▸ **Exercise requirements**
Your job is to set down the stretch of entries that opens with the line containing "Select the Længde row label" and closes with the line containing "The image size is (661, 610).". Keep both end lines, copy each exactly, and add nothing.

▸ **Entries supplied**
= = = = = = =
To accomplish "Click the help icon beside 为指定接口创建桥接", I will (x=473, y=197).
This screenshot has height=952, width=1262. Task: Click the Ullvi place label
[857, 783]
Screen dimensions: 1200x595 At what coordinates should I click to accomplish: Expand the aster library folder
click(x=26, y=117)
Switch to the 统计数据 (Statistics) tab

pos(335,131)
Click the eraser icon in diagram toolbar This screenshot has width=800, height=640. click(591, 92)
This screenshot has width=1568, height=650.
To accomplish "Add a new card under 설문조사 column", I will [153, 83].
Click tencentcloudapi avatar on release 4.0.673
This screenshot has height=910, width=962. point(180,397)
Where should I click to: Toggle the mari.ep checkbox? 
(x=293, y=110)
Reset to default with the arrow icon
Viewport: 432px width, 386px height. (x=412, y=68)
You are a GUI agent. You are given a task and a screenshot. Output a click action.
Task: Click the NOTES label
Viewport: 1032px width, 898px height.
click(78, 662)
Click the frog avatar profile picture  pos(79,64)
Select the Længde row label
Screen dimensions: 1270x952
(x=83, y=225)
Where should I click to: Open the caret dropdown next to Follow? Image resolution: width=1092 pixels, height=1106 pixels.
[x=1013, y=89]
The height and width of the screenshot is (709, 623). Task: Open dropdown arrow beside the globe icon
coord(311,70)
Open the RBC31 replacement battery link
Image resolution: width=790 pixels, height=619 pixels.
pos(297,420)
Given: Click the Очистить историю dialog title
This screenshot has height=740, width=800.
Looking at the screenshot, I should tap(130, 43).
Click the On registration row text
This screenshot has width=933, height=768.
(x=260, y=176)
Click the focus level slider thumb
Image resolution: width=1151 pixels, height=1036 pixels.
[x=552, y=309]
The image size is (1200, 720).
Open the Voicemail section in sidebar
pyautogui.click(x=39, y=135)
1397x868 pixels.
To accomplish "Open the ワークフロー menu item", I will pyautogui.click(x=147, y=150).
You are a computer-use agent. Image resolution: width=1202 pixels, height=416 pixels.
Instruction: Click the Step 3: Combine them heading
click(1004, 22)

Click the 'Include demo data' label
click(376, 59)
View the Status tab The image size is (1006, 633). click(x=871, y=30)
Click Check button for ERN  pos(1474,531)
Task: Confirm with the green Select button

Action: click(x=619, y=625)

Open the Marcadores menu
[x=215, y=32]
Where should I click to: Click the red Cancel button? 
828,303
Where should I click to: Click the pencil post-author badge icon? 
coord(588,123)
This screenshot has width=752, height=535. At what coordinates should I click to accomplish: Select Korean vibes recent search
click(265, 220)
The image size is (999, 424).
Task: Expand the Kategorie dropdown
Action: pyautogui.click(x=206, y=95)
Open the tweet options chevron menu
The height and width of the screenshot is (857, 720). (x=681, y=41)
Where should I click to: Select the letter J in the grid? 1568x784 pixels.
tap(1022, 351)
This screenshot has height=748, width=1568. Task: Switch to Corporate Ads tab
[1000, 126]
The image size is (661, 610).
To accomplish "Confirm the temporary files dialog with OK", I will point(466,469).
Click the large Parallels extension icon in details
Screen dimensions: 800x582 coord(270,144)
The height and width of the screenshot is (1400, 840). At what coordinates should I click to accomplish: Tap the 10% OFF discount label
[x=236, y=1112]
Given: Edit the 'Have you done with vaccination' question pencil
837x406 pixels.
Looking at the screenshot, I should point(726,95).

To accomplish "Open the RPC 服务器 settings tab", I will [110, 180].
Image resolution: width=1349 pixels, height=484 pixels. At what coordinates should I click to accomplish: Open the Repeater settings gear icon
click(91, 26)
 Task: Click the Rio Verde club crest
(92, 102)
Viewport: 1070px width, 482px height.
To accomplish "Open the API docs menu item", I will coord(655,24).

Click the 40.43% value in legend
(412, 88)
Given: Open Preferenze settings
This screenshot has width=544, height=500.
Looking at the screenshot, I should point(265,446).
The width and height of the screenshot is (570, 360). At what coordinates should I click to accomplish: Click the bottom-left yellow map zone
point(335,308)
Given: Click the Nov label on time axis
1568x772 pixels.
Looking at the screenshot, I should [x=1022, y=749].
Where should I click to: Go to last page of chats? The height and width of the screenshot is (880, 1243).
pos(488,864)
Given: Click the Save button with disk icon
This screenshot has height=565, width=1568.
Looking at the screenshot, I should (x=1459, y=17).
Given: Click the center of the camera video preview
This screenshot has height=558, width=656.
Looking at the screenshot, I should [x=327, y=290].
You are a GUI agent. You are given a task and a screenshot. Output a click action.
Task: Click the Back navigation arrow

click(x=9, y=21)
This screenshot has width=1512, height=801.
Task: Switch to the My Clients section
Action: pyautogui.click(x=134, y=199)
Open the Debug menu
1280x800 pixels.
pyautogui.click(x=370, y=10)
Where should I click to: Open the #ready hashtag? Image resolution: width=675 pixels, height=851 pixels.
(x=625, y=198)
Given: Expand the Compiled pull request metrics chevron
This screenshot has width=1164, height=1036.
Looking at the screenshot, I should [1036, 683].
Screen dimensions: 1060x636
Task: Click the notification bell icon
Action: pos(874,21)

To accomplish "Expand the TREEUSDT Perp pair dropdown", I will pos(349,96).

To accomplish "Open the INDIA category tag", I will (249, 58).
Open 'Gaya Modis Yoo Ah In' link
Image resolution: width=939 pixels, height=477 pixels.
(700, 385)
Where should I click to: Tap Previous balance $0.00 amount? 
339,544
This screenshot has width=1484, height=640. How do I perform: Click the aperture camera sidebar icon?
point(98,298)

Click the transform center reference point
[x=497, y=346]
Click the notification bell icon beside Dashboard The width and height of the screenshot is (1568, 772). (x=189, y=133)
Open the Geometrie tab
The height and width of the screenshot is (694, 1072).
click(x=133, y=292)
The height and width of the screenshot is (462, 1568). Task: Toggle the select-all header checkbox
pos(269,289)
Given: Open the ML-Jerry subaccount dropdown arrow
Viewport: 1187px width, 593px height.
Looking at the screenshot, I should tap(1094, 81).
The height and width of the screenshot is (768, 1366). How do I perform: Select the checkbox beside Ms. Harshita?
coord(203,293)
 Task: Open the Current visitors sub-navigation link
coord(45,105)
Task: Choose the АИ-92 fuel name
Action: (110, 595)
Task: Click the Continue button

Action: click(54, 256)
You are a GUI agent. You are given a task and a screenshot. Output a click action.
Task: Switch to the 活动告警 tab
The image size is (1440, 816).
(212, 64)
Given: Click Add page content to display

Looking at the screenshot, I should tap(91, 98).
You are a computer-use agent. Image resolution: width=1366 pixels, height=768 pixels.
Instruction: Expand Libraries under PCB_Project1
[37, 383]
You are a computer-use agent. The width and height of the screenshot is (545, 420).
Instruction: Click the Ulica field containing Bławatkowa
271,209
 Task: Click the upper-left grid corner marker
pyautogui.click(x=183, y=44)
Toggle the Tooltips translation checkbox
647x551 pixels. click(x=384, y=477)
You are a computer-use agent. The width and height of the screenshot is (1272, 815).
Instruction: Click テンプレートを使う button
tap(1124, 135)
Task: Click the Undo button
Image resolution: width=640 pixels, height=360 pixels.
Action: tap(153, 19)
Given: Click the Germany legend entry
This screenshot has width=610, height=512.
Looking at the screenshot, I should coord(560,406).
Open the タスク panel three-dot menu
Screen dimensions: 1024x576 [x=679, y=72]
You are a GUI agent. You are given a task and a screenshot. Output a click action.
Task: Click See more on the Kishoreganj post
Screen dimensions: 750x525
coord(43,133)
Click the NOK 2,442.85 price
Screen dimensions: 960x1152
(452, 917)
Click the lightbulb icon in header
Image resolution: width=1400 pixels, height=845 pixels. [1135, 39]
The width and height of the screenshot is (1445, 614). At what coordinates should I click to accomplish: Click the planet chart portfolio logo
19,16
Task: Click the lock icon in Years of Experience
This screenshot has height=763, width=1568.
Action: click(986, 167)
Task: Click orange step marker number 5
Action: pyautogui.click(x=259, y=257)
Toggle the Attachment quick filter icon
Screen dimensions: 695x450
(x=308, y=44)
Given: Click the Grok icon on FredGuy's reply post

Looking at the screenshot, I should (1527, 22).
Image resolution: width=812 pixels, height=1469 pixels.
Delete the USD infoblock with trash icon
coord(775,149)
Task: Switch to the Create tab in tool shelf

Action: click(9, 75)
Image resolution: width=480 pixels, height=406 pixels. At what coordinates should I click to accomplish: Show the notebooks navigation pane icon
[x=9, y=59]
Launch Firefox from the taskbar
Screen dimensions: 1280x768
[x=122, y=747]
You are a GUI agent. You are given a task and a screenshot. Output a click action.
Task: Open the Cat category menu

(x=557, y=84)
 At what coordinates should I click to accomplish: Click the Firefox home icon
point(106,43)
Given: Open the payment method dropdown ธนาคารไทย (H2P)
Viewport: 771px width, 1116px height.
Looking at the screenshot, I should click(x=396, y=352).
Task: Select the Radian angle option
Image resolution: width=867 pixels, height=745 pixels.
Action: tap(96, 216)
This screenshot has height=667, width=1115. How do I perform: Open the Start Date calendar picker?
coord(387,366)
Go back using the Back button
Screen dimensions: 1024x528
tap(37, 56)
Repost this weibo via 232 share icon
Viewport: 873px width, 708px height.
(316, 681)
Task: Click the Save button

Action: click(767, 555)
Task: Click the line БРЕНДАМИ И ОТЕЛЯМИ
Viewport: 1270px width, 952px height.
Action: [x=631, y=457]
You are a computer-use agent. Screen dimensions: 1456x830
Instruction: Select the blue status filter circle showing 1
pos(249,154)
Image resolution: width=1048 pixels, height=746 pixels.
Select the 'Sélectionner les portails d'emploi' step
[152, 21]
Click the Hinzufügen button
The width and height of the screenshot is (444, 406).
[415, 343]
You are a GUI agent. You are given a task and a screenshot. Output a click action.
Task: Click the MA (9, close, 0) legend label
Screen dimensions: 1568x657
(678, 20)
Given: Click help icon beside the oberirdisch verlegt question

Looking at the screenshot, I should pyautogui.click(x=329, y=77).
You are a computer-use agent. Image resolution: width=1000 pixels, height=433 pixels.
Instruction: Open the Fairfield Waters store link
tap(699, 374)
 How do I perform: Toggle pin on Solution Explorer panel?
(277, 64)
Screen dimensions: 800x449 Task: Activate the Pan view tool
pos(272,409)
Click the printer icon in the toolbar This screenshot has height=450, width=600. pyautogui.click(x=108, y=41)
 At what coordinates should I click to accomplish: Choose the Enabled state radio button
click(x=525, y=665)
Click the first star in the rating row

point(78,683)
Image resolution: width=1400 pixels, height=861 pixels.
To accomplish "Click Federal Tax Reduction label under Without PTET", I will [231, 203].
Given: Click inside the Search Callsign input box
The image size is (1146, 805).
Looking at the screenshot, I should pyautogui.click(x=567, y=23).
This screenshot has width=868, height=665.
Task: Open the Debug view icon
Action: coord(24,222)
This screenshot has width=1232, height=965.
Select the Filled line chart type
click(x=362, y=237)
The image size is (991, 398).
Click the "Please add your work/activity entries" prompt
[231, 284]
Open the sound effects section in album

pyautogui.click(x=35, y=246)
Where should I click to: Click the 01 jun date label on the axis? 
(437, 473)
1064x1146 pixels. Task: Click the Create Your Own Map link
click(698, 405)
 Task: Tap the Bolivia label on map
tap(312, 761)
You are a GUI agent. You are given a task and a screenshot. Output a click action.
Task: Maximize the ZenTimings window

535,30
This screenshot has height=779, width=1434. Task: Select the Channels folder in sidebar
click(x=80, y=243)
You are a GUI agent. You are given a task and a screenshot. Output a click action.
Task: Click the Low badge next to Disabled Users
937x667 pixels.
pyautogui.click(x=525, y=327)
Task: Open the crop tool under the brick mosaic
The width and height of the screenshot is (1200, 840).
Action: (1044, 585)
= = = = = = =
▸ **Answer section**
Select the Længde row label
Screen dimensions: 1270x952
(x=83, y=225)
Where should I click to: Open the caret dropdown next to Follow? Image resolution: width=1092 pixels, height=1106 pixels.
[x=1013, y=89]
The height and width of the screenshot is (709, 623). Task: Open dropdown arrow beside the globe icon
coord(311,70)
Open the RBC31 replacement battery link
Image resolution: width=790 pixels, height=619 pixels.
pos(297,420)
Given: Click the Очистить историю dialog title
This screenshot has height=740, width=800.
Looking at the screenshot, I should tap(130, 43).
Click the On registration row text
This screenshot has width=933, height=768.
(x=260, y=176)
Click the focus level slider thumb
Image resolution: width=1151 pixels, height=1036 pixels.
[x=552, y=309]
The image size is (1200, 720).
Open the Voicemail section in sidebar
pyautogui.click(x=39, y=135)
1397x868 pixels.
To accomplish "Open the ワークフロー menu item", I will pyautogui.click(x=147, y=150).
You are a computer-use agent. Image resolution: width=1202 pixels, height=416 pixels.
Instruction: Click the Step 3: Combine them heading
click(1004, 22)

Click the 'Include demo data' label
click(376, 59)
View the Status tab The image size is (1006, 633). click(x=871, y=30)
Click Check button for ERN  pos(1474,531)
Task: Confirm with the green Select button

Action: click(x=619, y=625)

Open the Marcadores menu
[x=215, y=32]
Where should I click to: Click the red Cancel button? 
828,303
Where should I click to: Click the pencil post-author badge icon? 
coord(588,123)
This screenshot has width=752, height=535. At what coordinates should I click to accomplish: Select Korean vibes recent search
click(265, 220)
The image size is (999, 424).
Task: Expand the Kategorie dropdown
Action: pyautogui.click(x=206, y=95)
Open the tweet options chevron menu
The height and width of the screenshot is (857, 720). (x=681, y=41)
Where should I click to: Select the letter J in the grid? 1568x784 pixels.
tap(1022, 351)
This screenshot has height=748, width=1568. Task: Switch to Corporate Ads tab
[1000, 126]
The image size is (661, 610).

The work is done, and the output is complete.